[WHAT YOU SHOULD DO]
In the copy, include no images. Reproduce the entries exactly.

Stored data:

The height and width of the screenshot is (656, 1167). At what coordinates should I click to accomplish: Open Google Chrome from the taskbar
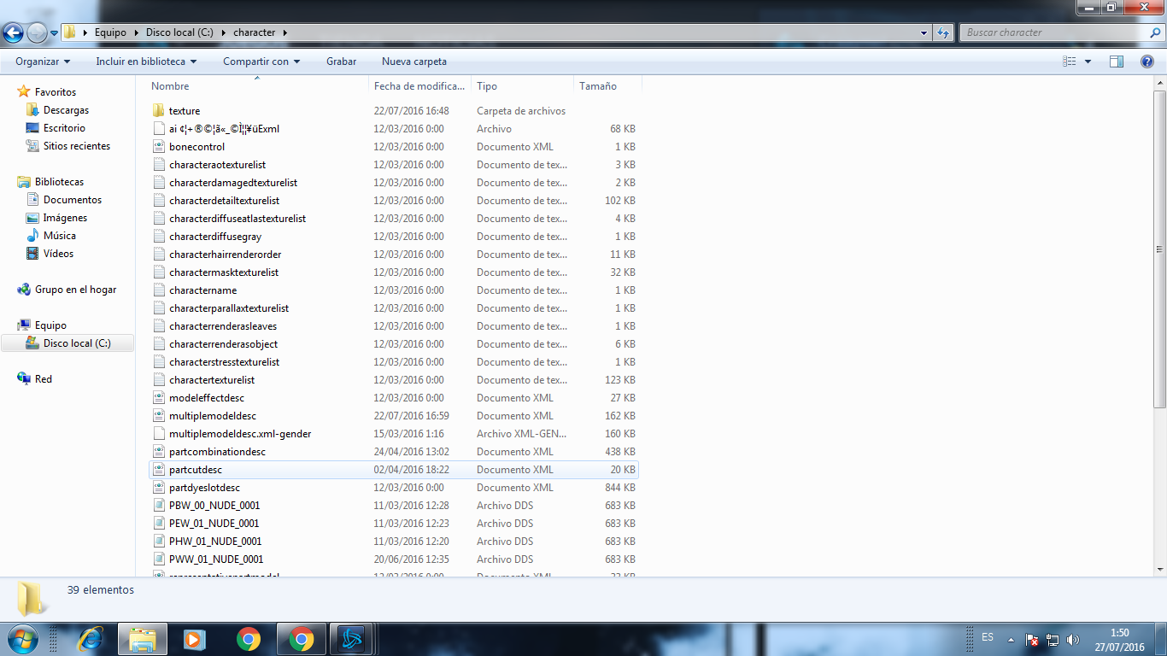pyautogui.click(x=249, y=639)
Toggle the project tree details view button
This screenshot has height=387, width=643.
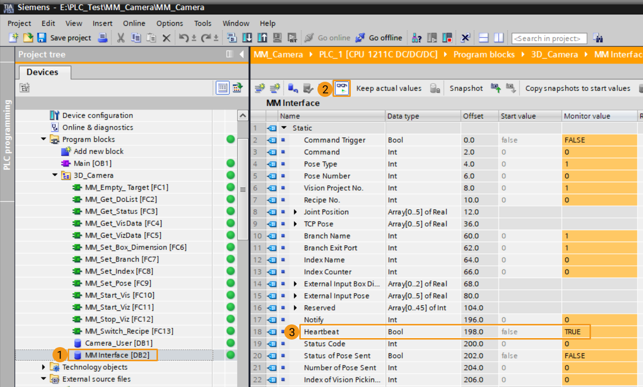pos(223,88)
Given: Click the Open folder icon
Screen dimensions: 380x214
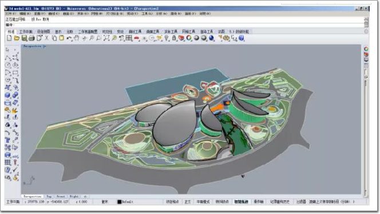Looking at the screenshot, I should point(17,38).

[ANSWER BELOW]
The height and width of the screenshot is (656, 1167). At what coordinates should I click to accomplish: Open Google Chrome from the taskbar
pyautogui.click(x=249, y=639)
Toggle the project tree details view button
This screenshot has height=387, width=643.
pos(223,88)
Given: Click the Open folder icon
Screen dimensions: 380x214
Looking at the screenshot, I should point(17,38).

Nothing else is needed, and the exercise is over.